**EXTRACTED INFORMATION:**
+++
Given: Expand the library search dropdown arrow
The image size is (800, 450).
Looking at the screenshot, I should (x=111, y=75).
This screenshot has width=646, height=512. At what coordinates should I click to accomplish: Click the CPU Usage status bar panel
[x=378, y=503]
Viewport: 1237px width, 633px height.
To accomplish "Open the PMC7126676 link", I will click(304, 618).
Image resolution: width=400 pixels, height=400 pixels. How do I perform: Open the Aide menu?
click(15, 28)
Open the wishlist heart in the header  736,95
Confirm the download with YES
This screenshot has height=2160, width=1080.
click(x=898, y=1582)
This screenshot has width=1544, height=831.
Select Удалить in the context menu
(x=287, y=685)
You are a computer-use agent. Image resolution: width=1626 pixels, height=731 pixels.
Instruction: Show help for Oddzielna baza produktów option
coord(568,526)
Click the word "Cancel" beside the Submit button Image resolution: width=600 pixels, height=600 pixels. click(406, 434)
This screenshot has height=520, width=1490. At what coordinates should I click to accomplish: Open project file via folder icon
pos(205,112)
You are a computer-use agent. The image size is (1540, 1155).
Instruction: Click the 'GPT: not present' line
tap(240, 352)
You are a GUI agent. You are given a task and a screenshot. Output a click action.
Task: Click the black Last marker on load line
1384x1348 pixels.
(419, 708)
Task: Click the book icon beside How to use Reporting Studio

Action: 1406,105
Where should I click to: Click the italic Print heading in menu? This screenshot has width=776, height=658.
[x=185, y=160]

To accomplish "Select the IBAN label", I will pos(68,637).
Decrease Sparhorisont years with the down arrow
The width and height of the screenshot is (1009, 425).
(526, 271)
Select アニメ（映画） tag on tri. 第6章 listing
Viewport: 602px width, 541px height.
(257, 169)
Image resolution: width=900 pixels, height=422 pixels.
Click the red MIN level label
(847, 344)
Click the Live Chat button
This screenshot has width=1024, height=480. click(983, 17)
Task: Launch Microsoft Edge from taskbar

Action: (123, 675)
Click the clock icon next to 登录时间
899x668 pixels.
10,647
+++
**EXERCISE:** Reproduce all of the items above, swapping every "Instruction" for "Goal" and leaving everything else unchanged.

**ANSWER BELOW:**
Given: Expand the library search dropdown arrow
The image size is (800, 450).
Looking at the screenshot, I should (x=111, y=75).
This screenshot has width=646, height=512. At what coordinates should I click to accomplish: Click the CPU Usage status bar panel
[x=378, y=503]
Viewport: 1237px width, 633px height.
To accomplish "Open the PMC7126676 link", I will click(304, 618).
Image resolution: width=400 pixels, height=400 pixels. How do I perform: Open the Aide menu?
click(15, 28)
Open the wishlist heart in the header  736,95
Confirm the download with YES
This screenshot has height=2160, width=1080.
click(x=898, y=1582)
This screenshot has width=1544, height=831.
Select Удалить in the context menu
(x=287, y=685)
You are a computer-use agent. Image resolution: width=1626 pixels, height=731 pixels.
Goal: Show help for Oddzielna baza produktów option
coord(568,526)
Click the word "Cancel" beside the Submit button Image resolution: width=600 pixels, height=600 pixels. click(406, 434)
This screenshot has height=520, width=1490. At what coordinates should I click to accomplish: Open project file via folder icon
pos(205,112)
You are a computer-use agent. The image size is (1540, 1155).
Goal: Click the 'GPT: not present' line
tap(240, 352)
You are a GUI agent. You are given a task and a screenshot. Output a click action.
Task: Click the black Last marker on load line
1384x1348 pixels.
(419, 708)
Task: Click the book icon beside How to use Reporting Studio

Action: 1406,105
Where should I click to: Click the italic Print heading in menu? This screenshot has width=776, height=658.
[x=185, y=160]

To accomplish "Select the IBAN label", I will pos(68,637).
Decrease Sparhorisont years with the down arrow
The width and height of the screenshot is (1009, 425).
(526, 271)
Select アニメ（映画） tag on tri. 第6章 listing
Viewport: 602px width, 541px height.
(257, 169)
Image resolution: width=900 pixels, height=422 pixels.
Click the red MIN level label
(847, 344)
Click the Live Chat button
This screenshot has width=1024, height=480. click(983, 17)
Task: Launch Microsoft Edge from taskbar

Action: (123, 675)
Click the clock icon next to 登录时间
899x668 pixels.
10,647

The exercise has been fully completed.